Saturday, April 23, 2016
Friday 6 May 2016, 13:00 - 14:00
UCL Haldane Room, Wilkins Building, off UCL Main Quad, Gower Street, London WC1E 6BT
Speaker: Professor Spencer Weber Waller, Loyola University of Chicago
Commentator: Anna Morfey, Partner, Hausfeld & Co LLP
Chair: Professor Ioannis Lianos, UCL Laws
Organised by the Centre for Law, Economics & Society
About the talk:
Antitrust class actions have narrowed significantly in the United States in recent years but still remain robust compared to aggregate litigation in the rest of the world. While the Supreme Court continues to narrow the doorway to class actions, the rest of the world is increasingly interested in creating new mechanisms for aggregate litigation to better support effective private damage litigation in competition cases, and in particular the large number of small claims cases that led to the class action boom in the United States in the first place. The challenge for the rest of the world will be to fashion new remedies consistent with the history, culture, substantive law, and procedural rules of their legal traditions rather than either adopt or reject the system that has evolved in the United States.
The lecture will provide an overview of the increasingly stringent requirements for antitrust class actions in the United States and a representative survey of the nascent movement toward collective actions abroad where competition cases have been at the forefront of the debate. The lecture will cover the standards for class certification under Rule 23 and recent Supreme Court cases tightening those standards. It will then analyse a separate line of Supreme Court cases which effectively eliminates class actions altogether when parties have entered into a contract requiring arbitration rather than litigation and further requires individual rather than collective arbitration proceedings.
We will continue with a survey of recent developments in the opposite direction outside the United States.

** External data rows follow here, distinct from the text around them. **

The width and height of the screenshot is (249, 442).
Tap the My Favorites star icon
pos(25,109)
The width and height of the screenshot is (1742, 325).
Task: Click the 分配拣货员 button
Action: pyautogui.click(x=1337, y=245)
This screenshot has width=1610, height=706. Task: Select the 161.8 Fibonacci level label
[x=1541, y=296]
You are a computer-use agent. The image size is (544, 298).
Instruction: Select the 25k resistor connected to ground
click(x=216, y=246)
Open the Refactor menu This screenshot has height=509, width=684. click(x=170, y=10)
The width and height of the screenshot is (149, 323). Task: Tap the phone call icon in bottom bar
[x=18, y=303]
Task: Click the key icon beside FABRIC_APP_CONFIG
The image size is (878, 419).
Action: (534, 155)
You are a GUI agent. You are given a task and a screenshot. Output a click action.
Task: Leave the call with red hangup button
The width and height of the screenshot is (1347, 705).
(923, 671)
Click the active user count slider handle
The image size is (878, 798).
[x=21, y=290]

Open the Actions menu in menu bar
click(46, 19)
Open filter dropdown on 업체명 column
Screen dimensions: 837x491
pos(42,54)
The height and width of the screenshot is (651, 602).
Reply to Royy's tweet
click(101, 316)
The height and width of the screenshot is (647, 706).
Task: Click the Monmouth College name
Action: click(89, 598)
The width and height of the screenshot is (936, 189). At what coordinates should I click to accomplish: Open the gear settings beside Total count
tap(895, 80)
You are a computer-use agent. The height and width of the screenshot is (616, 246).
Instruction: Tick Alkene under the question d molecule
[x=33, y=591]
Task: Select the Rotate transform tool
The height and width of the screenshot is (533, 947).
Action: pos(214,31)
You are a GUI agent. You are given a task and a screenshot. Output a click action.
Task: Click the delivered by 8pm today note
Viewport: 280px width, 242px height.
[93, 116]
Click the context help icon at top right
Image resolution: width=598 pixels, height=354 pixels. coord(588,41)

This section examines ongoing changes in the EU, UK, other EU Member States, Mexico, and Canada to empower consumers and business with small claims in competition cases by creating collection action mechanisms of different types. We will also briefly discuss the decision of the EU to simply prohibit the type of forced arbitration clauses that the U.S. Supreme actively encourages. We will analyse the critical aspect of whether foreign class actions will thrive or whither on the vine – the need for an opt-out mechanism rather than the opt-in mechanism favoured in most jurisdictions outside the U.S. It is ironic that the rest of the world is struggling to figure out how best to empower plaintiffs to bring appropriate class action type proceedings while the U.S. Supreme Court remains principally concerned with how to restrain or eliminate the very same type of action.
About the speaker:
Spencer Weber Waller is professor at the School of Law of Loyola University of Chicago. He served as a staff law clerk for the U.S. Court of Appeals for the Seventh Circuit. He also worked for the U.S. Department of Justice, first as a trial attorney in the Foreign Commerce Section of the Antitrust Division and later as a special attorney in the Chicago Strike Force of the Criminal Division. He then practiced at the Chicago firm of Freeborn & Peters. He was a full-time faculty member at Brooklyn Law School for ten years until joining Loyola in 2000. Professor Waller also serves as the Faculty Director of the Institute for Consumer Antitrust Studies.